Celeste stands by the vending machine, her fingers resting lightly on the glass as though she’s forgotten why she came.

She looks thinner, and her coat hangs looser than usual. There’s a deep, restless fatigue carved beneath her eyes.

I hesitate in the doorway, then step closer. “Celeste.”

She turns, no surprise on her face. Just recognition.

“You’re early,” she says.

“So are you.”

We walk the corridor in silence. The clinic feels like it’s caught in a pause. When we reach the lounge, she sits on the edge of the bench, her elbows on her knees. Ink stains the cuff of her sleeve, and a crumpled napkin flutters beside her foot.

I sit too, at a careful distance.

She doesn’t speak at first. She just stares at a broken hair tie on the table between us.

“I’ve missed seeing you around,” I say.

When she replies, her voice is flat. “Some people are watching and monitoring my moves. Bit by bit. And I’m letting them.”

There’s no fear in her tone. Only exhaustion.

I inch my hand across the table, stopping just short of hers. “Then maybe it’s time someone watched back.”

She finally lifts her gaze to mine.

And I see it. The weight she’s carrying. The fire that hasn’t gone out.

I don’t need to ask what she’s hiding.

I just need to stay close enough to catch what falls.

After our exchange in the lounge, I don’t push, and Celeste doesn’t offer more.

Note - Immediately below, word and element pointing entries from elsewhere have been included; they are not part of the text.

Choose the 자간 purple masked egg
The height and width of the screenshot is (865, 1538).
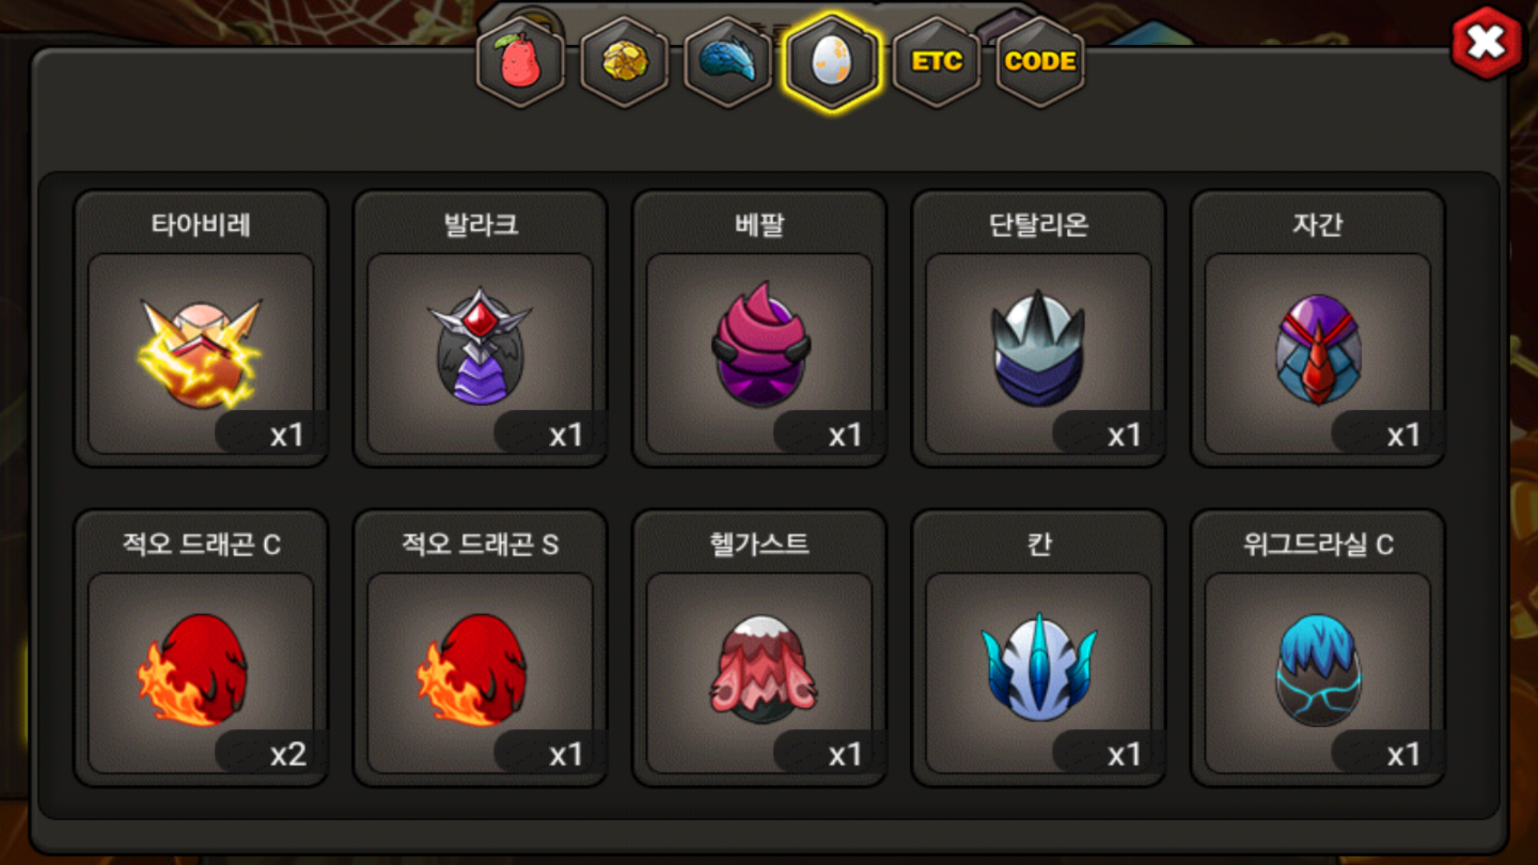1318,352
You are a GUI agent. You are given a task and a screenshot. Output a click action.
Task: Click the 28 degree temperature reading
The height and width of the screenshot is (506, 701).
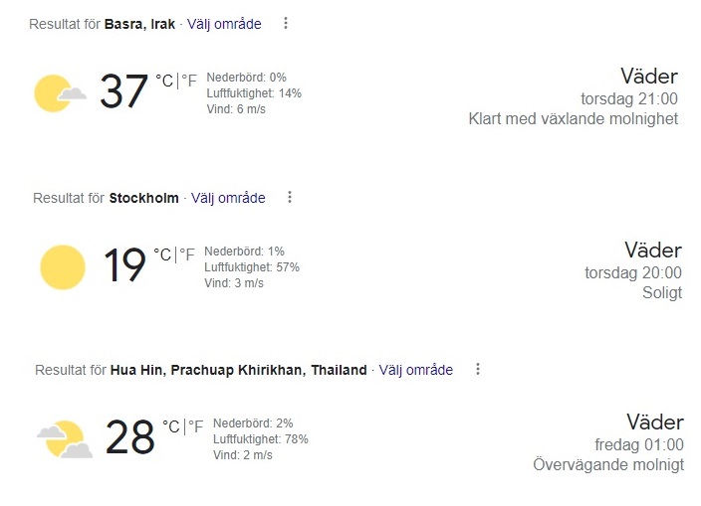130,438
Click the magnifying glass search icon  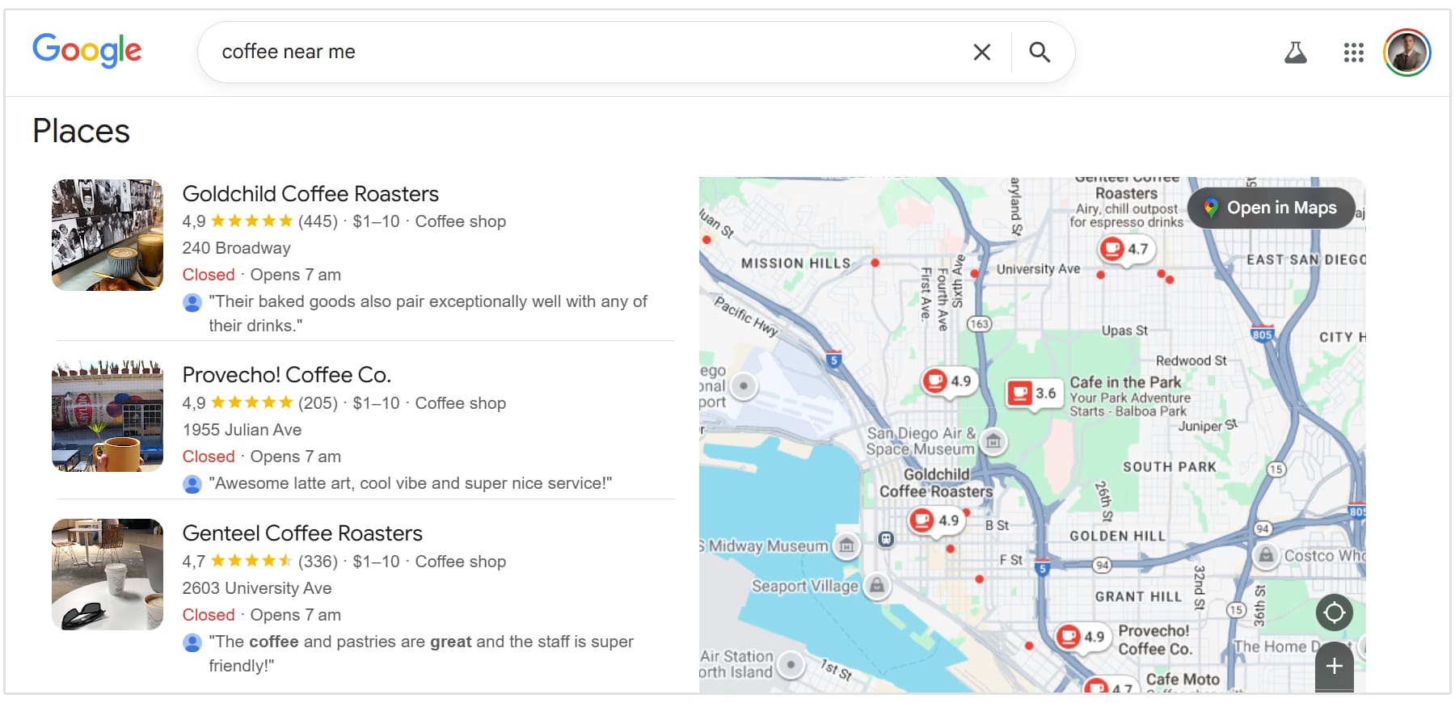coord(1040,53)
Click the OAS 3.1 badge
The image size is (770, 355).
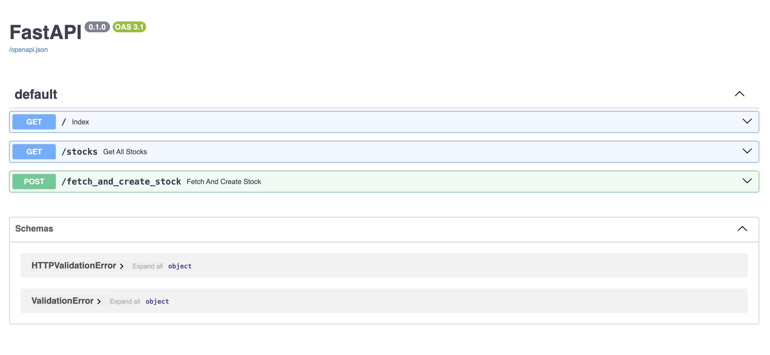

But something’s shifted. There’s a wariness to her silence, but not the kind that shuts people out completely. It’s more like a door she’s left cracked, just enough.

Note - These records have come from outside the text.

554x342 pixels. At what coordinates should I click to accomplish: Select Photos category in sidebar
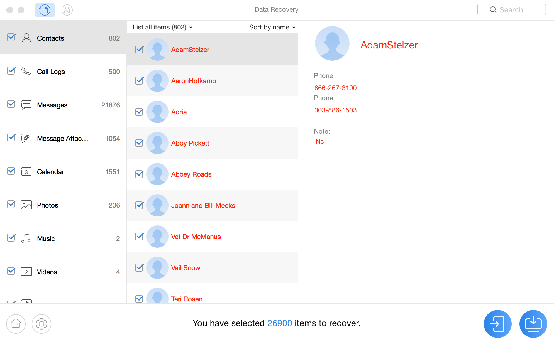tap(47, 205)
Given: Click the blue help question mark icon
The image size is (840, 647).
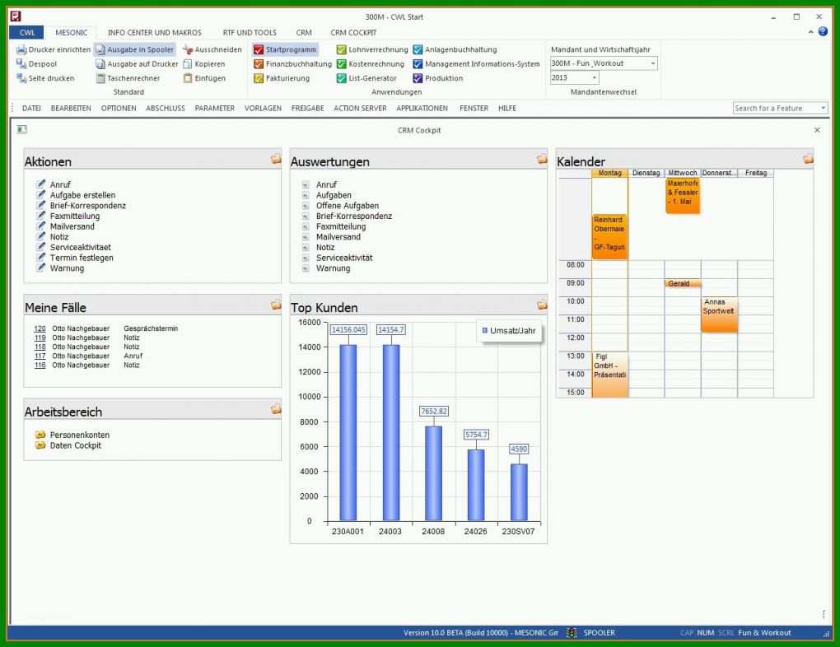Looking at the screenshot, I should 823,31.
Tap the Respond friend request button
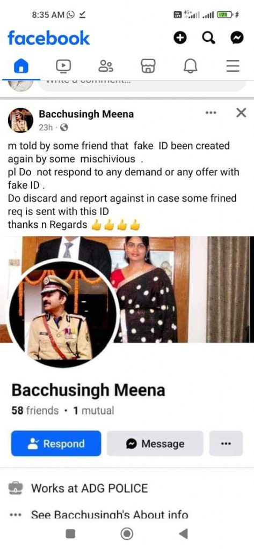Screen dimensions: 254x549 (x=56, y=443)
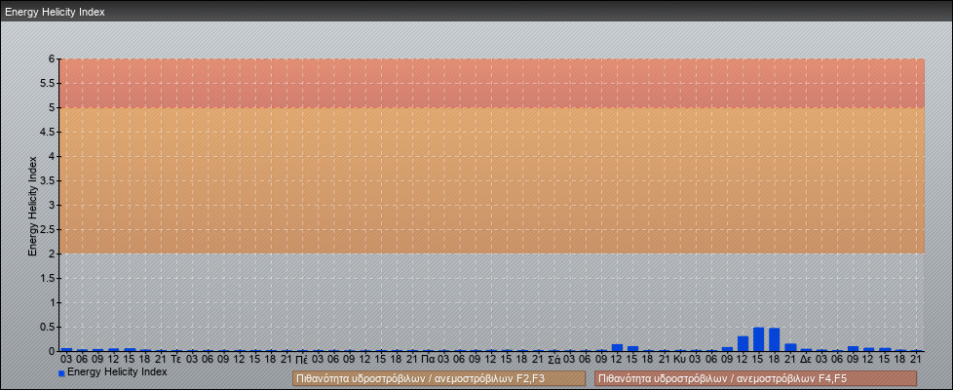Select the Πα day marker on x-axis
The width and height of the screenshot is (953, 390).
tap(428, 360)
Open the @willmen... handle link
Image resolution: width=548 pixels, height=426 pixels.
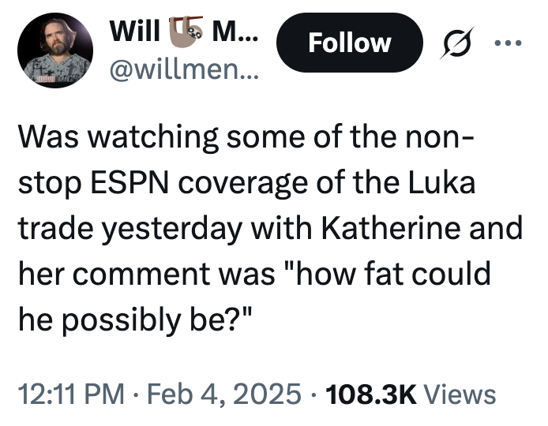pos(184,69)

We part ways near Diagnostics. She nods once, her eyes distant, then turns and disappears around the bend. I don’t follow. I never do. But I stay just long enough to watch the last thread of her coat vanish.

Later in the day, I check the logs again.

There’s nothing alarming, just more subtle signs. Her ID pinged in archives for twenty-three minutes. Then again near Lab 6, with no terminal login. I cross-check motion sensors and timestamps. No one else was near her either time.

By mid-afternoon, I’m back in my office, a neural map still blinking on the secondary screen. But I’m not really reviewing it. My focus slides, again and again, back to her pattern and how clean it’s gotten. Too clean.

The trouble with brilliant minds is that they know how to cover their tracks better than most. And Celeste is nothing if not brilliant.

A soft knock on my door startles me. It’s Mara.

She steps in without waiting for an invitation, her expression tight. “Just came from the eastern access node,” she says. “There’s something weird in the system logs. A looped camera feed. It’s short, only three seconds. But it plays over and over like someone patched it in to hide a moment.”

I frown. “Which corridor?”

“One level below the diagnostics wing. Near Storage B12. She was on that floor this morning.”